A Johannesburg foster father, who wishes to remain anonymous, told the SA Jewish Report that he and his wife decided to foster a baby girl whose parents were very compromised many years ago.

“We were already parents with children of our own but felt this was an opportunity to make a difference in a child’s life. We felt we had the capacity to add another child to our family nest and offer this baby what she needed,” he said.

“We raised her as a child should be raised in a warm environment and today, she’s a young, well integrated adult,” he said.

Describing the journey with her as “challenging”, it was amazing to see how she became enveloped in the family and taught them all tolerance and to be sensitive to different kinds of people, he said.

The couple later fostered another child.

“Fostering requires a willingness to extend yourself. It’s a tremendous opportunity to do good, but it’s not necessarily an easy ride, it was a roller-coaster ride of note,” he said.

Looking back, he said, “the Talmud teaches that whoever saves a single life, it’s as though he saved an entire world. Fostering offered us an opportunity to provide these children, who, through no fault of their own, faced a reduced chance of living a good life due to their unimaginably difficult family background, with a genuine chance to experience a normal, coping, happy life – quite possibly their only opportunity. This has been rewarding.”

One Johannesburg woman, who didn’t have her own children, said becoming a foster parent to two siblings previously at Arcadia more than 10 years ago, was the “best thing” that had happened to her.

“There’s nothing I wouldn’t do for them,” she told the SA Jewish Report.

As a regular visitor to Arcadia for many years, she knew the siblings and their heart-breaking story quite well. They had been abandoned, and their parents were drug addicts, unable to care for them.

“I had never considered being a foster parent, but all this changed when the little boy looked at me and asked, ‘Why can’t you be my mom’,” she said. “It took a lot of thought and discussion, before finally committing, but once I had made up my mind, there was no looking back.”

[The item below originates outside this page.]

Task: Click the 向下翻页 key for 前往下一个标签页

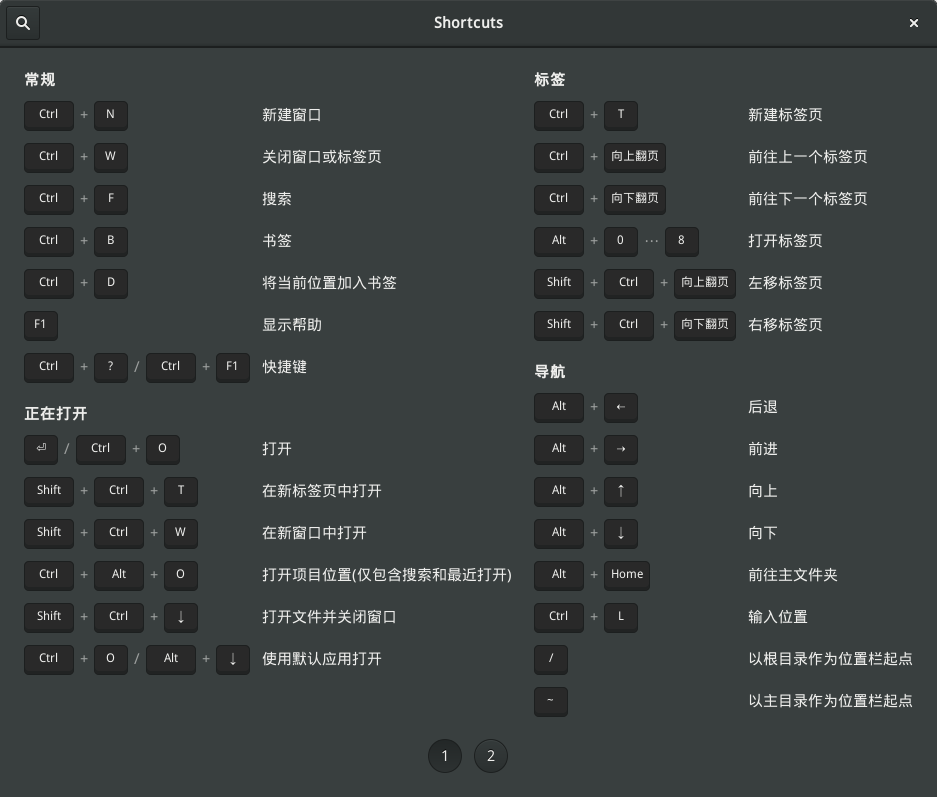Action: [635, 199]
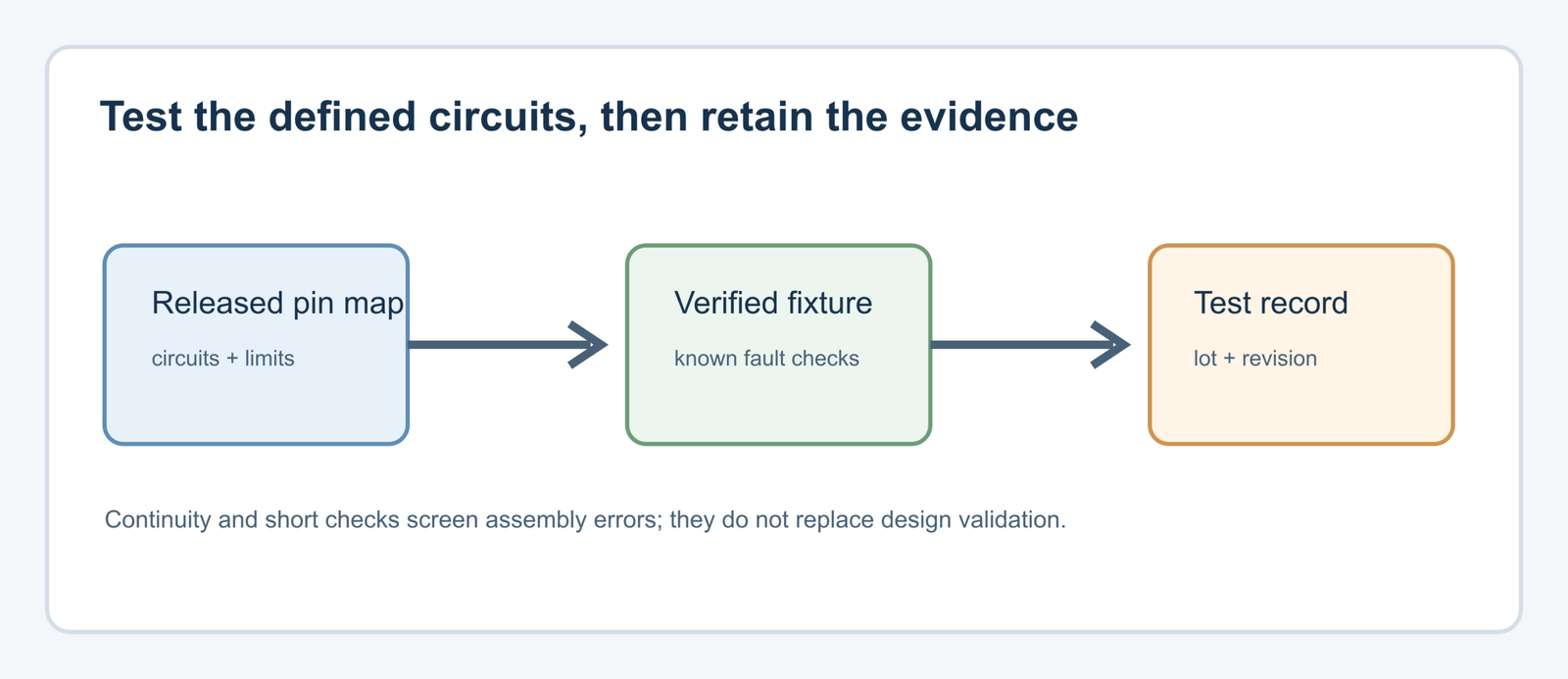Viewport: 1568px width, 679px height.
Task: Click the arrow from pin map to fixture
Action: 509,345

“These kids were third-generation welfare children. The good, the bad, and the ugly came with them. It has been quite a journey, but the good far outweighs the bad. Today, they are functioning, independent young adults who have a bright future ahead of them. I’m grateful to have played a part in their growth and development by offering them an alternative way of seeing the world outside of a child and youth care centre. I’m overwhelmed with gratitude for having them in my life. I never realised how much I would get out of this. It has been a privilege.”

The young woman she fostered told the SA Jewish Report, “My foster mom changed my life. I don’t think my brother and I would be where we are today if it hadn’t been for her.

“Though we received the best care, love, and support at Arcadia, we felt we were chosen by someone very special to take care of us and for the first time, we could feel a sense of pride in our story.”

The Chev hopes that more people will come forward so there are enough foster carers available at the right time and in the right place to provide safe, loving homes for these children.

Leibovitz and Zackon say foster care is a good option for young children under seven due to their developmental milestones of identity formation, modelling, and care needs. They say it’s particularly beneficial because it emulates the functioning of a family, which provides a child with a sense of belonging and attachment.

“Foster care is also a good option when we know there’s very little chance of a child returning to their biological parents in the long term so they have the care of more adults in their world and the opportunity to benefit from a family,” Zackon said. “The biological family won’t be excluded from interactions with their children, yet we look at keeping the foster care home as a safe space.”